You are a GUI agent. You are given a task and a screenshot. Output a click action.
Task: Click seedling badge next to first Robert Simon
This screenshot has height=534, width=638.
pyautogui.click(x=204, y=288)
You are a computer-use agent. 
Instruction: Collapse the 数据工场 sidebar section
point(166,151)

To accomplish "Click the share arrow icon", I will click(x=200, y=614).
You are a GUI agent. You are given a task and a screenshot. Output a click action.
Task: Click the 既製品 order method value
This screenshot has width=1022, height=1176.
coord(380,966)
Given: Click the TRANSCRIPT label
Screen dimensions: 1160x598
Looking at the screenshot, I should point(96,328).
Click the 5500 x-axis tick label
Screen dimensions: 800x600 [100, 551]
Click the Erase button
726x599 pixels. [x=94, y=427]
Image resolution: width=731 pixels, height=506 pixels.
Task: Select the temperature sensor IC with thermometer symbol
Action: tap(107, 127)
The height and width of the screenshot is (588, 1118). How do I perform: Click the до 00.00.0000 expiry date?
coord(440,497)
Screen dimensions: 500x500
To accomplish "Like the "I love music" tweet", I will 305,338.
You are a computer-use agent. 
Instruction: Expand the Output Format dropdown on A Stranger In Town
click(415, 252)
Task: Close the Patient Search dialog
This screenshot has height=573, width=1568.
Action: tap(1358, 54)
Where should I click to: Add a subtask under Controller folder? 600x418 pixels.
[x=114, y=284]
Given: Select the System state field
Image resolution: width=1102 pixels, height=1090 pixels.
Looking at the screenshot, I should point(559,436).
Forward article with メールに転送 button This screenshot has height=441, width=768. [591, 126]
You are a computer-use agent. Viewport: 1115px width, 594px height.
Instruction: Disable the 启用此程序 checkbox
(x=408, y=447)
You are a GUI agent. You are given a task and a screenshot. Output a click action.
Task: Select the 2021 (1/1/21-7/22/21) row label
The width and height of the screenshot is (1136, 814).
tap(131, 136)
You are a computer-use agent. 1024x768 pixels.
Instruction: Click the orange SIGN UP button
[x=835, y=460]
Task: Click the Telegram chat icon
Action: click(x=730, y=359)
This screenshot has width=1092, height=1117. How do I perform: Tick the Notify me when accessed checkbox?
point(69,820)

» Task brief: Return the complete material exactly as it reads.

» Answer to the problem:
You are a GUI agent. You are given a task and a screenshot. Output a click action.
Task: Click seedling badge next to first Robert Simon
This screenshot has height=534, width=638.
pyautogui.click(x=204, y=288)
You are a computer-use agent. 
Instruction: Collapse the 数据工场 sidebar section
point(166,151)

To accomplish "Click the share arrow icon", I will click(x=200, y=614).
You are a GUI agent. You are given a task and a screenshot. Output a click action.
Task: Click the 既製品 order method value
This screenshot has width=1022, height=1176.
coord(380,966)
Given: Click the TRANSCRIPT label
Screen dimensions: 1160x598
Looking at the screenshot, I should point(96,328).
Click the 5500 x-axis tick label
Screen dimensions: 800x600 [100, 551]
Click the Erase button
726x599 pixels. [x=94, y=427]
Image resolution: width=731 pixels, height=506 pixels.
Task: Select the temperature sensor IC with thermometer symbol
Action: tap(107, 127)
The height and width of the screenshot is (588, 1118). How do I perform: Click the до 00.00.0000 expiry date?
coord(440,497)
Screen dimensions: 500x500
To accomplish "Like the "I love music" tweet", I will 305,338.
You are a computer-use agent. 
Instruction: Expand the Output Format dropdown on A Stranger In Town
click(415, 252)
Task: Close the Patient Search dialog
This screenshot has height=573, width=1568.
Action: tap(1358, 54)
Where should I click to: Add a subtask under Controller folder? 600x418 pixels.
[x=114, y=284]
Given: Select the System state field
Image resolution: width=1102 pixels, height=1090 pixels.
Looking at the screenshot, I should point(559,436).
Forward article with メールに転送 button This screenshot has height=441, width=768. [591, 126]
You are a computer-use agent. Viewport: 1115px width, 594px height.
Instruction: Disable the 启用此程序 checkbox
(x=408, y=447)
You are a GUI agent. You are given a task and a screenshot. Output a click action.
Task: Select the 2021 (1/1/21-7/22/21) row label
The width and height of the screenshot is (1136, 814).
tap(131, 136)
You are a computer-use agent. 1024x768 pixels.
Instruction: Click the orange SIGN UP button
[x=835, y=460]
Task: Click the Telegram chat icon
Action: click(x=730, y=359)
This screenshot has width=1092, height=1117. How do I perform: Tick the Notify me when accessed checkbox?
point(69,820)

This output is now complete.